If you locked me in a room with Ramachandra Guha, Nityānanda Miśra, Richard Dawkins, J.K. Rowling, Arun Shourie, Devdutt Pattanaik, or any number of similarly accomplished thinkers and writers, I suspect the difference in preparation, knowledge, memory, and intellectual range would become apparent very quickly. I also suspect that most of the people who casually dismiss them online as stupid, talentless, ignorant, compromised, or irrelevant would fare no better.

That is why I find the modern habit of retrospectively invalidating a person’s entire body of work so bizarre.

J. K. Rowling says something controversial and suddenly Harry Potter is supposedly overrated. Richard Dawkins expresses an unpopular opinion and suddenly decades of writing, debate, and public engagement are waved away. Arun Shourie criticises people who once admired him and suddenly years of scholarship cease to matter. Anurag Kashyap says something politically disagreeable and people begin speaking as though Gangs of Wasseypur, Black Friday, and Dev.D were never remarkable achievements in the first place.

The disagreement is no longer with a particular argument. It expands until it consumes everything else.

But Harry Potter did not become less imaginative because Rowling expressed an opinion. Gangs of Wasseypur did not become a lesser film because Kashyap made a political statement. Ramachandra Guha’s understanding of Indian history does not evaporate because he reaches a conclusion I dislike. Nityānanda Miśra’s command of texts and sources does not disappear because I disagree with his choice of targets.

There was a time when encountering a person of extraordinary ability could be an invitation to reconsider one’s own assumptions. One could disagree, sometimes strongly, while still acknowledging that the other person had earned the right to be taken seriously. Their expertise did not compel agreement, but it commanded attention.
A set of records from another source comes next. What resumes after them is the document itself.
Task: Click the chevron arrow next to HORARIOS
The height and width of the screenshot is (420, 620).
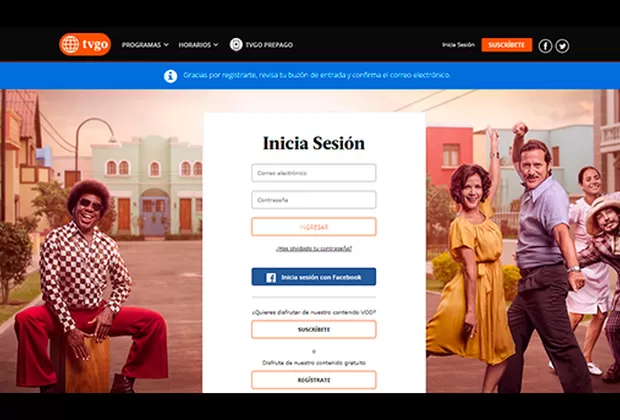Action: [218, 45]
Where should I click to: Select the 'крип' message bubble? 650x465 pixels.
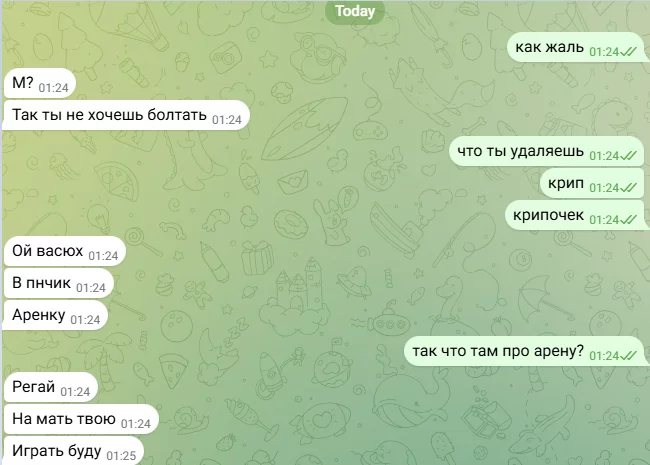pyautogui.click(x=592, y=183)
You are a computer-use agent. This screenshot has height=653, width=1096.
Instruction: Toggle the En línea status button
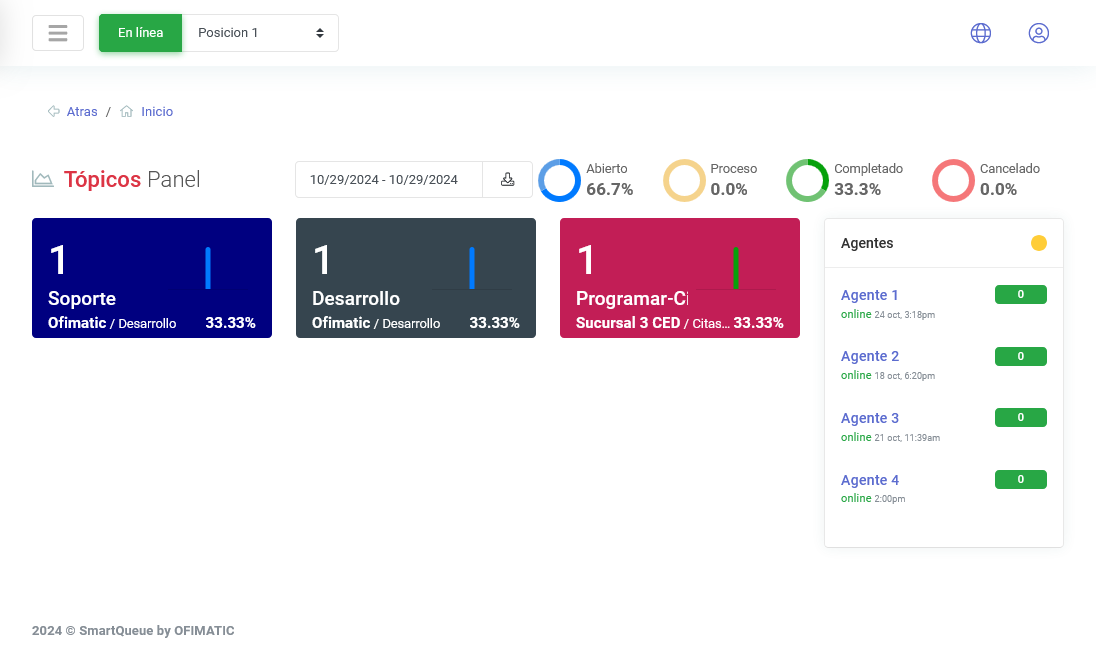[140, 33]
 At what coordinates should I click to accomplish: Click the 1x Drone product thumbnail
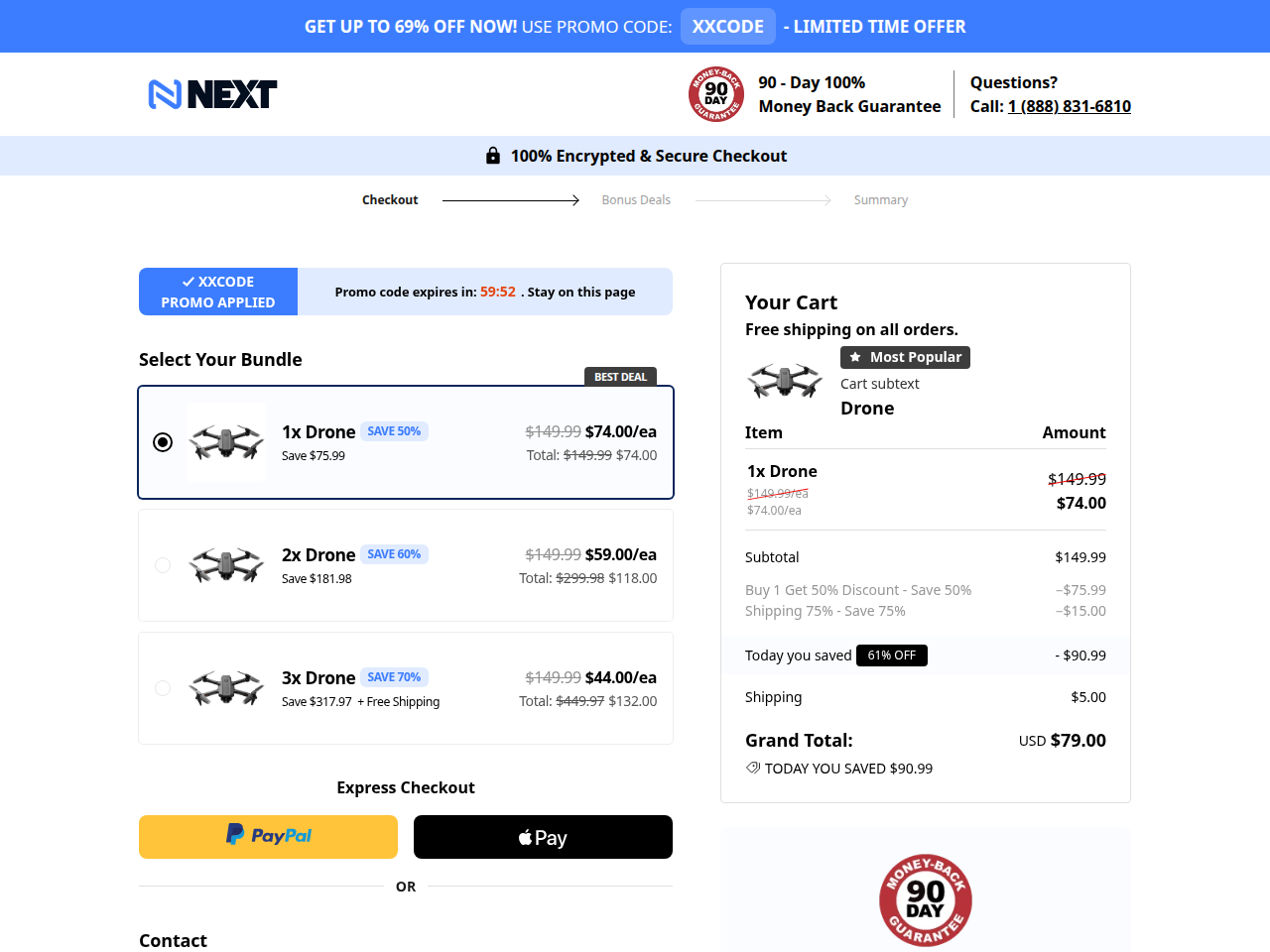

That seems harder to do today.

We have become remarkably eager to dismiss what we cannot refute, and to ridicule what we cannot easily answer. The result is that disagreement increasingly takes the form of denunciation rather than engagement. A lifetime of scholarship, creativity, or intellectual labour is weighed against a single unpopular opinion and found wanting.

I do not agree with everything Ramachandra Guha says. Nor with everything Nityānanda Miśra says. In fact, I disagree with both of them from time to time.

But I cannot imagine listening to either man without recognising the extraordinary scholarship they bring to the table. Nor can I imagine dismissing decades of serious intellectual work simply because I happened to dislike a particular conclusion.

The answer to an argument has always been another argument. The answer to scholarship has always been better scholarship. Everything else is merely noise.

Of course, I expect some people to respond to this by doing precisely what I am describing. Someone will ask how I can possibly place this name next to that name. Someone will declare that my list reveals my ideological impurity, intellectual dishonesty, moral cowardice, secret bias, closet racism/casteism, hidden agenda, or insufficient loyalty to whichever camp they have appointed themselves to guard. Someone will explain, with great confidence and very little patience, that the people they dislike deserve no such generosity.

And that, really, is the question. Where did this come from? When did we become so hostile to intellect that disagreement now requires contempt, expertise must be dragged down to our level before it can be answered, and the first instinct before a difficult mind is no longer to listen, think, or argue, but to reach for a stone?